▶ _TASK DESCRIPTION_:
Below are records to write out again, exactly as they read.

↓↓↓

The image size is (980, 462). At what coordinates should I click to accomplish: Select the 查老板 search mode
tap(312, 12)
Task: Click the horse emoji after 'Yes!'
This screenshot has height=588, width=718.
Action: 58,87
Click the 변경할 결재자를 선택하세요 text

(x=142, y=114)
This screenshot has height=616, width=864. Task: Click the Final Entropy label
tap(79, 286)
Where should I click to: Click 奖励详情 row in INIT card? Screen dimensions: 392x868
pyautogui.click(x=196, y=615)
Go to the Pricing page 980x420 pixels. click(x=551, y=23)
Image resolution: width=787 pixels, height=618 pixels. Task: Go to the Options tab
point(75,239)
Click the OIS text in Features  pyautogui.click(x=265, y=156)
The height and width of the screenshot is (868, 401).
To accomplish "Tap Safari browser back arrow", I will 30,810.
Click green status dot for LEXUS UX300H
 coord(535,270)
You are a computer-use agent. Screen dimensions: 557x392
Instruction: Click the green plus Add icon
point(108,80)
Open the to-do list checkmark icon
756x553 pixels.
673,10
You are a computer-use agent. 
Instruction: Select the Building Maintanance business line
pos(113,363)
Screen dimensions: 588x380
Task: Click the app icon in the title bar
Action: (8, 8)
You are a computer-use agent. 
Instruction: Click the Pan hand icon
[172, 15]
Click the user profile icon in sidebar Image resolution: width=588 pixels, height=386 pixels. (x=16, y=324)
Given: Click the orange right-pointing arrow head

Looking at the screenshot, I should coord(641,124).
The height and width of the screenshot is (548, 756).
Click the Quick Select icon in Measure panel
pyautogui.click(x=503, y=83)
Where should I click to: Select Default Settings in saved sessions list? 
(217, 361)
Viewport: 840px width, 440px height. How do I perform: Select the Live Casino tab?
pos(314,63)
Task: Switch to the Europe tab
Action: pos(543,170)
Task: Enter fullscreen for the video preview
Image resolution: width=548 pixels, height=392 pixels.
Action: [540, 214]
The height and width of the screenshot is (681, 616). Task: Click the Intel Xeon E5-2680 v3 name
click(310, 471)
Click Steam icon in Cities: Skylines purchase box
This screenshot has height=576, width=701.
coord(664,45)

↑↑↑

▶ _RESULT_:
The image size is (980, 462). At what coordinates should I click to accomplish: Select the 查老板 search mode
tap(312, 12)
Task: Click the horse emoji after 'Yes!'
This screenshot has height=588, width=718.
Action: 58,87
Click the 변경할 결재자를 선택하세요 text

(x=142, y=114)
This screenshot has height=616, width=864. Task: Click the Final Entropy label
tap(79, 286)
Where should I click to: Click 奖励详情 row in INIT card? Screen dimensions: 392x868
pyautogui.click(x=196, y=615)
Go to the Pricing page 980x420 pixels. click(x=551, y=23)
Image resolution: width=787 pixels, height=618 pixels. Task: Go to the Options tab
point(75,239)
Click the OIS text in Features  pyautogui.click(x=265, y=156)
The height and width of the screenshot is (868, 401).
To accomplish "Tap Safari browser back arrow", I will 30,810.
Click green status dot for LEXUS UX300H
 coord(535,270)
You are a computer-use agent. Screen dimensions: 557x392
Instruction: Click the green plus Add icon
point(108,80)
Open the to-do list checkmark icon
756x553 pixels.
673,10
You are a computer-use agent. 
Instruction: Select the Building Maintanance business line
pos(113,363)
Screen dimensions: 588x380
Task: Click the app icon in the title bar
Action: (8, 8)
You are a computer-use agent. 
Instruction: Click the Pan hand icon
[172, 15]
Click the user profile icon in sidebar Image resolution: width=588 pixels, height=386 pixels. (x=16, y=324)
Given: Click the orange right-pointing arrow head

Looking at the screenshot, I should coord(641,124).
The height and width of the screenshot is (548, 756).
Click the Quick Select icon in Measure panel
pyautogui.click(x=503, y=83)
Where should I click to: Select Default Settings in saved sessions list? 
(217, 361)
Viewport: 840px width, 440px height. How do I perform: Select the Live Casino tab?
pos(314,63)
Task: Switch to the Europe tab
Action: pos(543,170)
Task: Enter fullscreen for the video preview
Image resolution: width=548 pixels, height=392 pixels.
Action: [540, 214]
The height and width of the screenshot is (681, 616). Task: Click the Intel Xeon E5-2680 v3 name
click(310, 471)
Click Steam icon in Cities: Skylines purchase box
This screenshot has height=576, width=701.
coord(664,45)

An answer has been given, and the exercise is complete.